PHP sqlwrap for psuedo-bound parameters 20 Feb, 2006
If only PHP had iterators, and exceptions backported to php4, the world would be a better place. At least that’s what I tell myself. I use a couple of wrappers to make things more palatable, although they’re, in a sense, leaky abstractions.
function sqlwrap() { $params = func_get_args(); $q = array_shift($params); array_walk($params, 'esc'); $query = vsprintf($q, $params); return $query; } function esc(&$s) { if(!is_numeric($s)) $s = "'".addslashes($s)."'"; }
This allows you to pretend you’re binding parameters, ala:
$qh = mysql_query(sqlwrap( "SELECT * FROM somedb WHERE username=%s or userage>%d", "bob", 23)) or die("Query Error");
While this does not seem immediately productive to some, imagine that magic_quotes_gpc
are disabled (as they ought to be!), this pushes the escaping function over to the database layer by saying “this is a string, deal with it.” One peeve I have about PHP (which I promptly fix via php.ini
) is that magic_quotes_gpc
affects all data, assuming that they go straight to the database and not to the screen, like, ever.
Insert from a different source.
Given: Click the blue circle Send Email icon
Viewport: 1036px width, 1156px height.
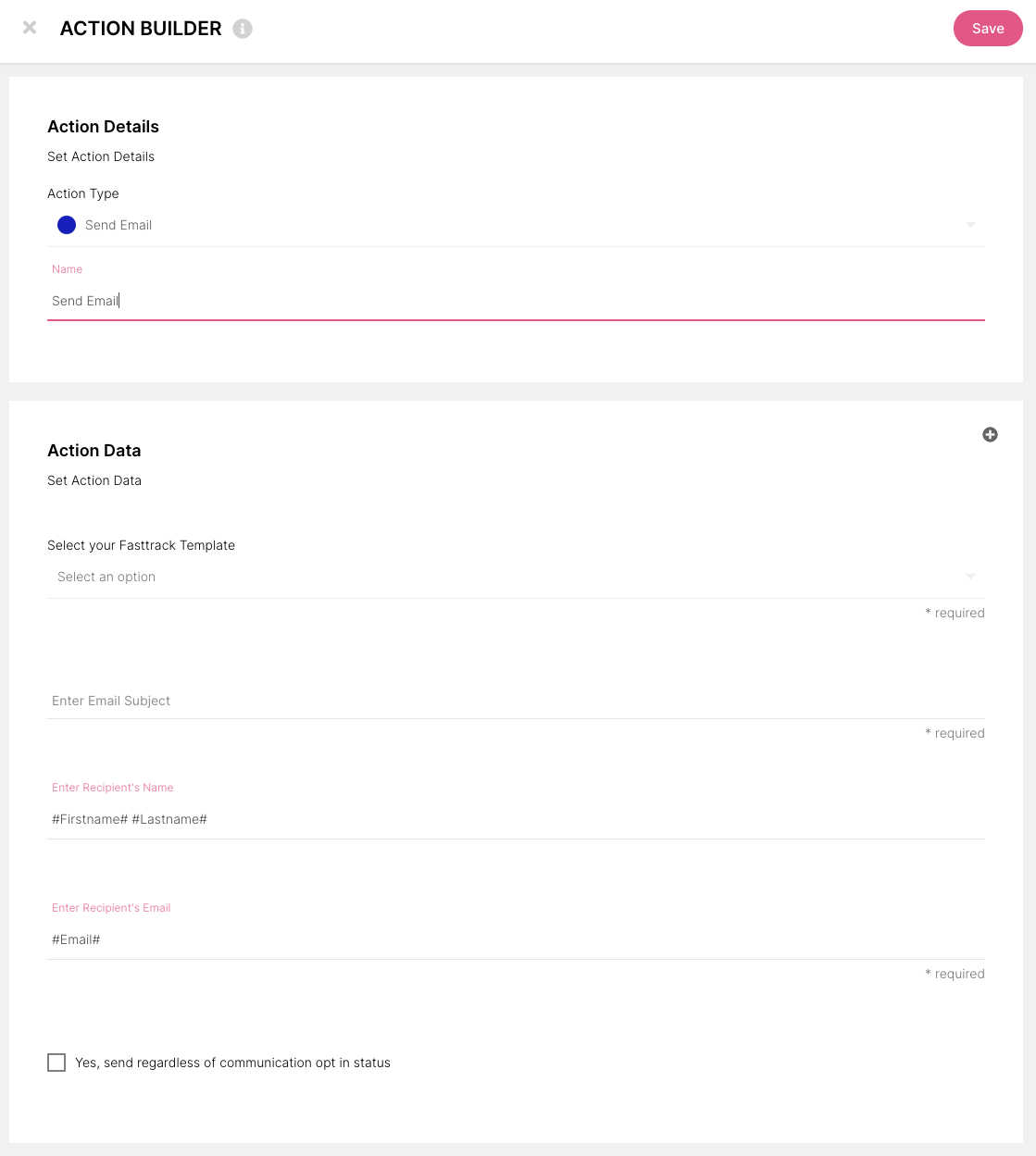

You can safely pass things straight from $_REQUEST
into the second parameter and beyond of sqlwrap
, it handles escaping for you.
If you need to put literal in there that shouldn’t be escaped, then put them directly into the query string before passing it to sqlwrap
. In this way, the abstraction is not terribly leaky, and you retain control over things when you need it. I haven’t included support for LIKE
queries’ escaping, that’s something that really ought to have a human touch to deal with correctly. (Strip ‘%’ and ‘?’ from params, then use sqlwrap
on the resulting sanitized string.) In this way, you get all the benefits of bound parameters, except speed.